I think I understand why old style subsistence living was replaced by modern practices and damage to the environment and I am now on a quest to find people blogging about permaculture, or low environmental impact living, who publish their own food produced by weight, to show that they can grow enough for a family year on year in a sustainable way. I'd like to see if they manage this and have time to earn enough money from an environmentally sustainable job to run their family or life using the permaculture principles, and preferably within the UK. It'd be nice to see just how far people can, and have, taken this. I'm not sure that I would be capable of producing 30 or 40% of our total food for the family on half an acre year after year.

So far I have found a few people who publish their food growing harvest, who claim to be living in an environmentally friendly way, but none of these come even close to producing 10% of one persons calories for a year. I think that by the very nature of wanting to see a blog of their efforts, I am ruling out the type of people I want to read about, simply because in order to have the internet and blog they must be spending most of their time working, probably damaging the environment greatly, in order to be able to afford the luxury of the Internet, which will be only one luxury among many. Let's be more realistic, can I find a blog to see just how far a family can go toward being environmentally friendly in the modern world, whilst still having a few luxuries that damage the environment needlessly?


1 comment:

  1. HI Andy,

    really interesting post. I agree with your conclusions about self-sufficiency. Have you seen this document: ?

    It estimates about twice the yield for potatoes without chemicals, but I don't know that that changes your conclusions much.

    My motivation has been to see what I can grow on a backgarden scale with a minimum of time and other inputs alongside working full-time. I don't kid myself that I could feed my family with the output on its own, but I think it could make a real contribution. In a world of raised energy prices and raised food prices as a result, the ability to grow a fraction of food requirements without the need for transport would be a real benefit. I've been getting back into the idea of Transition Towns again recently (Salisbury Transition City has just launched). I can envisage a future where we need a combination of part-time very local food production (gardens, allotments, community orchards and productive tree crops), alongside local farming serving local markets. Trade would still play an important role but we wouldn't waste fuel transporting things that could be grown locally. I can see forest gardens having a part to play in that. I daydream of a city-wide productive patchwork of individual forest gardens. A little bit like the way the Amazon was farmed in the dim and distant past.

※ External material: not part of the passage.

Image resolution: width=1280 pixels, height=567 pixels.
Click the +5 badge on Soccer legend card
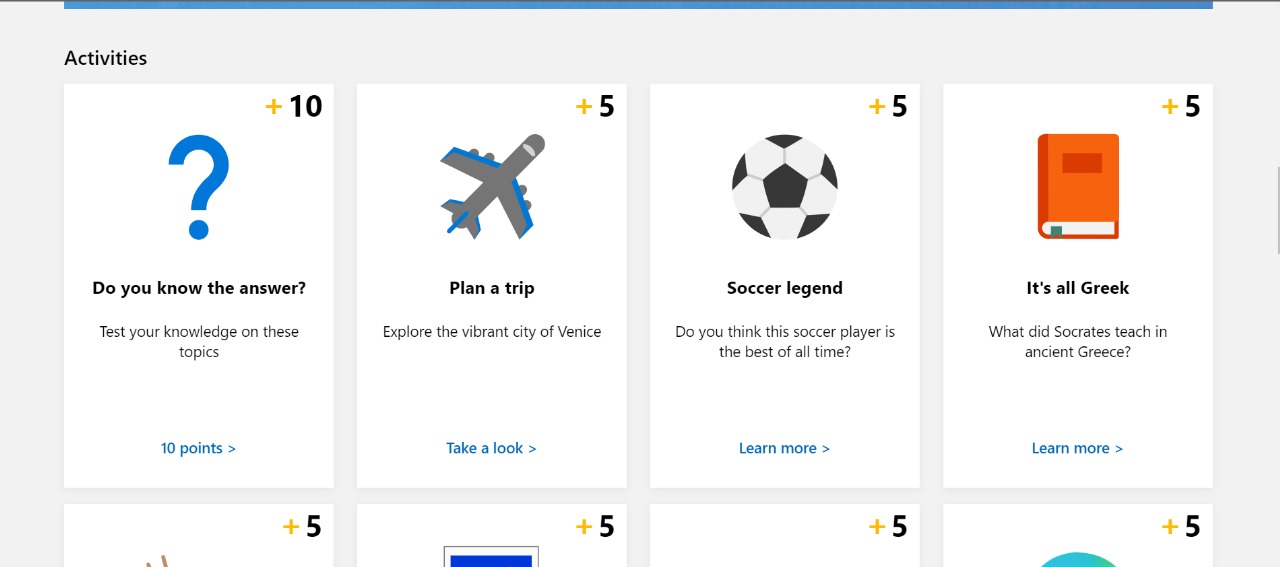point(888,106)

    In practical terms, the output from my immature forest garden has been similar to your estimates for potatoes at about 2 ton per hectare. One year it was nearly double that, but only because I turned the front garden over to potatoes! I estimate that when the canopy trees are more developed that will increase by a factor of 2-4x, perhaps to a maximum of 8 tons per hectare. That seems pretty good compared to the numbers for arable production in the document above (4.3 ton/ha), certainly if that can be achieved with a small amount of maintenance. The main thing is the time to get up to full production.